WORK INSTRUCTIONS:
In the post on structured notes below, what share of investors will get some or all of their money back, according to news reports?

Feb 1, 2009

The Saga of the Structured Notes - What Next for the Suffering Investors? (Part 1)

According to news reports, 58% of the investors will get some or all of their money back. Any investor who is unhappy with his outcome may seek further recourse through the Financial Industry Disputes Resolution Centre (FIDREC).

Of course, many of those unhappy investors who turn to FIDREC will be the ones to whom the banks had offered no compensation at all.

A little bird has just told me that the banks, in deciding which investors to compensate, seems to have relied heavily on their internal risk classification of the clients.

What does this mean?

Before a bank sells you a product, it is supposed to ascertain your risk profile. The salesperson goes through a questionaire with you, and you answer various questions about your age; your savings; your financial goals; your willingness to take risk etc.

Based on your answers, the salesperson then determines your risk classification. It's common for banks to use a 5-tier system. For example, the customer could be classified as either "Aggressive", "Moderately Aggressive", "Balanced", 'Moderately Conservative" or 'Very Conservative".

Based on your risk classification, the salesperson will recommend suitable products to you. For example, if you are a "Conservative" investor, the salesperson will recommend lower-risk products (which are safer, but also offer lesser chances of a high return). If you are "Aggressive", the salesperson may recommend riskier investments to you.

Back to the Lehman Minibonds and the High Notes. At the time that the customer first made his investment, the bank would have determined his risk classification. And now, it seems that the banks are relying heavily on that risk classification, to decide whether they will compensate that investor or not.

SUPPLIED DATA:
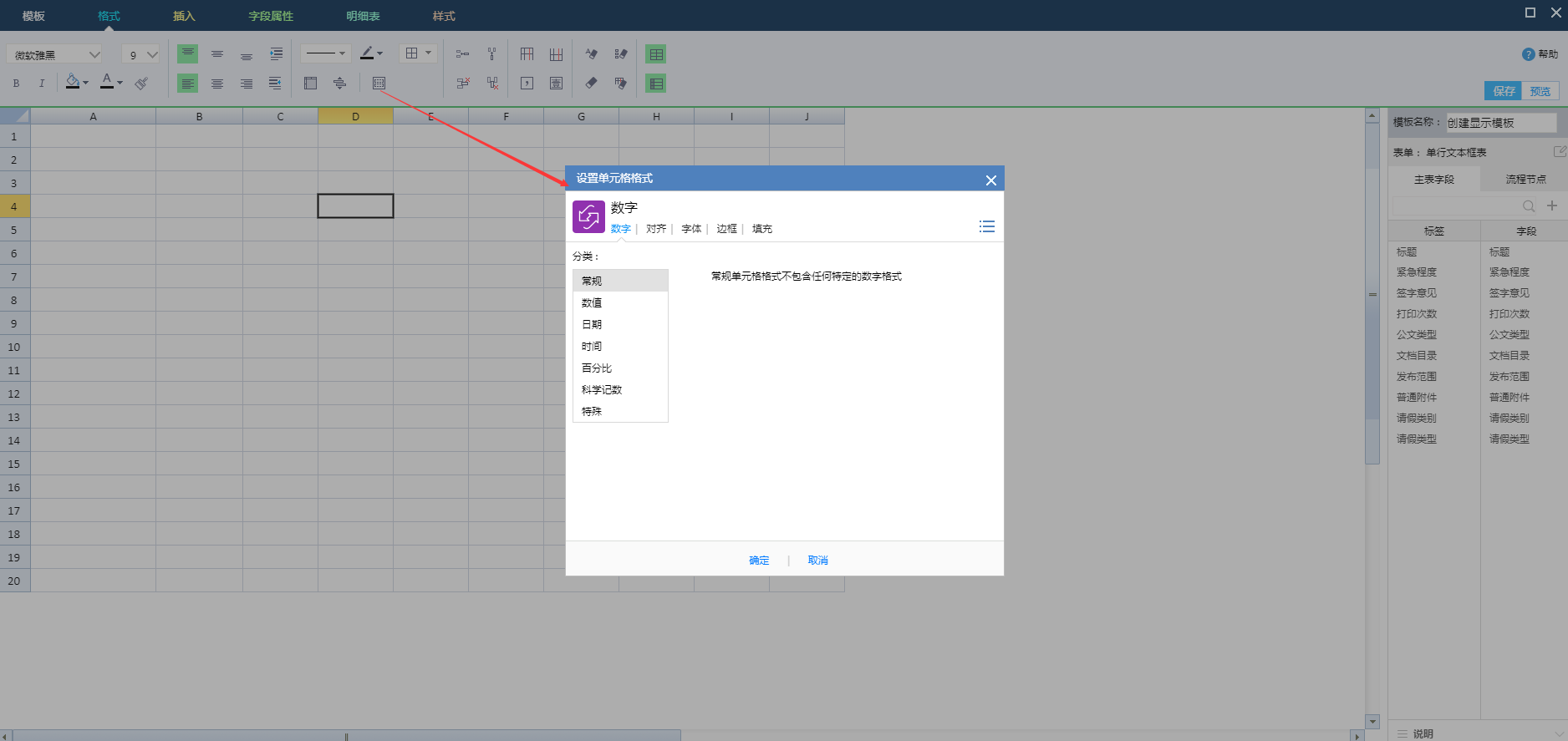Click 确定 to confirm cell format
Viewport: 1568px width, 741px height.
point(759,561)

COMPLETE ANSWER:
58% of the investors.